§ **Problem details**:
Report each line from the entries in which "computer" can be found.

§ **Provided information**:
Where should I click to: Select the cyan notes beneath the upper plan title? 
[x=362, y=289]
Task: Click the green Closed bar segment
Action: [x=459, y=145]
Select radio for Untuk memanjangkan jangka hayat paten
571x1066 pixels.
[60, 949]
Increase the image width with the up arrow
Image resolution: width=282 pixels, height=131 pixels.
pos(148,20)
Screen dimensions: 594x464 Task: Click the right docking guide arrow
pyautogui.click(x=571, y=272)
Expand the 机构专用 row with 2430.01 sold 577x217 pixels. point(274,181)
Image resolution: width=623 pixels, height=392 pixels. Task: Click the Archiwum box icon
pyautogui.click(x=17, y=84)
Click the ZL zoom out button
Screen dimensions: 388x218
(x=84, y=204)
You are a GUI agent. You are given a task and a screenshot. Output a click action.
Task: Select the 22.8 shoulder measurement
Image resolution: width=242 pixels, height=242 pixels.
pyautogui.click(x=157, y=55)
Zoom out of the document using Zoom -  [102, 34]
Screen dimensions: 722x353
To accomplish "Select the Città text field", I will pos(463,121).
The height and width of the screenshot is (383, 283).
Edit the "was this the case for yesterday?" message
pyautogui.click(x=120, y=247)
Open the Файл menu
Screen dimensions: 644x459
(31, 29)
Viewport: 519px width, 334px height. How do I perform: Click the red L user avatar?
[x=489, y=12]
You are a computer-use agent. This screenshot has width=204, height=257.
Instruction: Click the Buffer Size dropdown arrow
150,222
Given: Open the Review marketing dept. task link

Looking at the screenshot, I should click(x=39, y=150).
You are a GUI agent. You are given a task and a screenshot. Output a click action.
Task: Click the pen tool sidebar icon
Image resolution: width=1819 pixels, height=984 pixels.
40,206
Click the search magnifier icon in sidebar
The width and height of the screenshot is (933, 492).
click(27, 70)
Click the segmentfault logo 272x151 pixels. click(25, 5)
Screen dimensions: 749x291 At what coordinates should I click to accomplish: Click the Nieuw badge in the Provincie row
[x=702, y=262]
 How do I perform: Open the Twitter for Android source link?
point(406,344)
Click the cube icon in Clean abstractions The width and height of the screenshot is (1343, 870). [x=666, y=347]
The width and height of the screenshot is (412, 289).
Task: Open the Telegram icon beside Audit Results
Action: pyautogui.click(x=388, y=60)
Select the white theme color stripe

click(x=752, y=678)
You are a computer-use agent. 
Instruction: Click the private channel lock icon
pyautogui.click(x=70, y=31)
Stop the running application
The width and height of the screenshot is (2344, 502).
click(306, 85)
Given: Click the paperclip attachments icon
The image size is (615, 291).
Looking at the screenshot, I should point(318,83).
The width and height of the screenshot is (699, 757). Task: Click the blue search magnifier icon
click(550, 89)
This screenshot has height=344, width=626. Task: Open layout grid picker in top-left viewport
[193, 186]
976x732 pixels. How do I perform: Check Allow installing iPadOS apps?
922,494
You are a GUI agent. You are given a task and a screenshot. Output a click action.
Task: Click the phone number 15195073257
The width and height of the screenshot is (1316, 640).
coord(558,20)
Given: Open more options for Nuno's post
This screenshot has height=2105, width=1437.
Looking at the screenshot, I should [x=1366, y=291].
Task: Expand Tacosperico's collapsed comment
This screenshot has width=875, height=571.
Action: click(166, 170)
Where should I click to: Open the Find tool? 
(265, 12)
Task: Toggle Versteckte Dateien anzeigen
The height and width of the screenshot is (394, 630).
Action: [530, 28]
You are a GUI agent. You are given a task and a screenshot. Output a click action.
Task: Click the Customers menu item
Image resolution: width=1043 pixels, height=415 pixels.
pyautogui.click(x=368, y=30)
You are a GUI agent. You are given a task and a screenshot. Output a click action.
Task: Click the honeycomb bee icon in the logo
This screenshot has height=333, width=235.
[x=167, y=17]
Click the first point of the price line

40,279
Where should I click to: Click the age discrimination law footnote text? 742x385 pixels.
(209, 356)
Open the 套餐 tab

§ **Answer to the exercise**:
You are a computer-use agent. This screenshot has width=204, height=257.
You are a computer-use agent. 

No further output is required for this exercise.